* _PASSAGE FOR REVIEW_
Derivation of an Outcome-Driven Threshold for Aortic Pulse Wave Velocity: An Individual-Participant Meta-Analysis.

Hypertension

Department of Cardiovascular Medicine, Shanghai Key Laboratory of Hypertension, Shanghai Institute of Hypertension, State Key Laboratory of Medical Genomics, National Research Centre for Translational Medicine, Ruijin Hospital, Shanghai Jiaotong University School of Medicine, China (D.-W.A., Q.-F.H., Y. B.C., C. S.S., J. G.W., Y.L.).

Published: September 2023

AI Article Synopsis

  • - This study aimed to define a specific pulse wave velocity (PWV) threshold that can reliably predict cardiovascular events (CVE) and total mortality (TM) using two separate population studies (IDCARS and MONICA) for validation.

* _DATA EXTRACT_

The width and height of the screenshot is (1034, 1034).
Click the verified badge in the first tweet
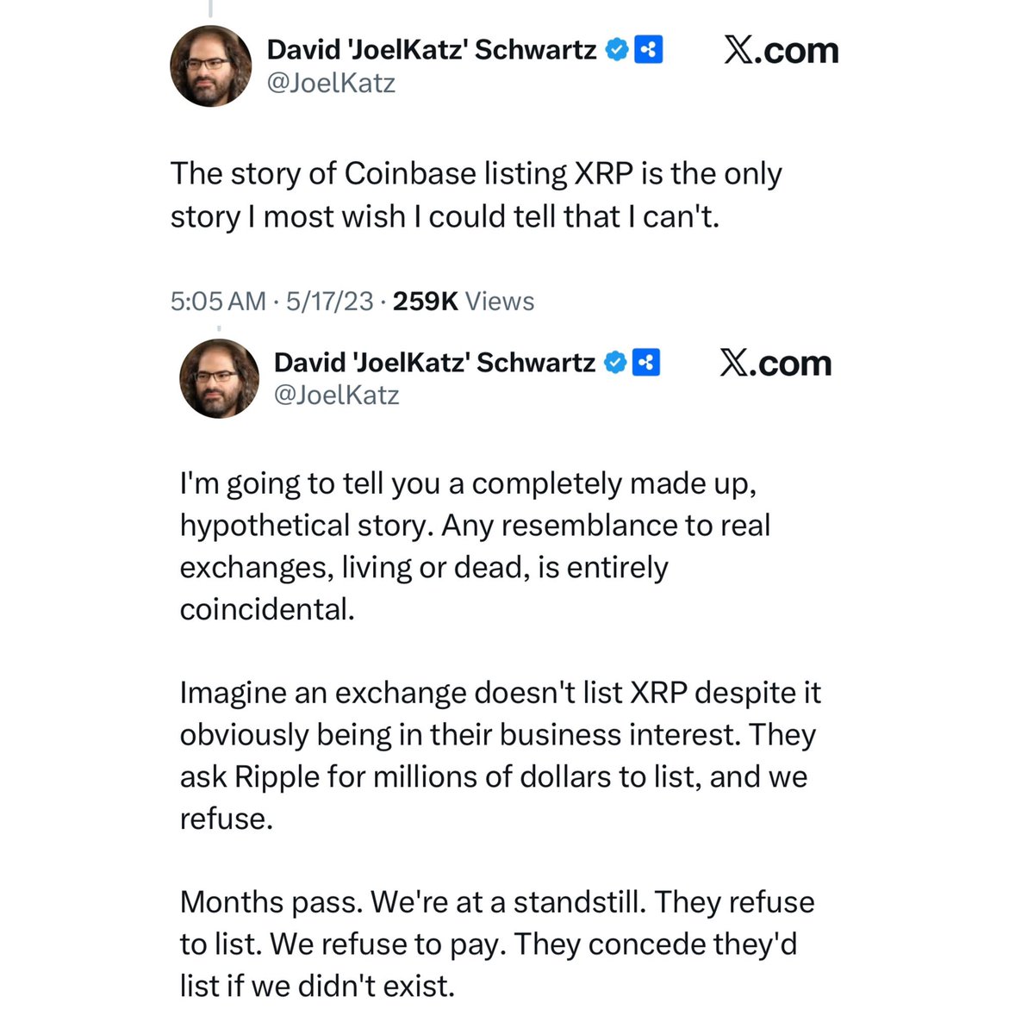click(616, 50)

* _TASK SET_
A: Answer these from the pulse wave velocity listing:
(i) In what month and year was it published?
(ii) Which hospital appears in the department affiliation?
(iii) Which two population studies were used for validation?
B: Write out the part of the pulse wave velocity listing between "Published: September 2023" and "MONICA) for validation.", inclusive.
The data has no connection to the text above.

* _ANSWERS TO EACH TASK_
A:
(i) September 2023
(ii) Ruijin Hospital
(iii) IDCARS and MONICA

B:
Published: September 2023

AI Article Synopsis

  • - This study aimed to define a specific pulse wave velocity (PWV) threshold that can reliably predict cardiovascular events (CVE) and total mortality (TM) using two separate population studies (IDCARS and MONICA) for validation.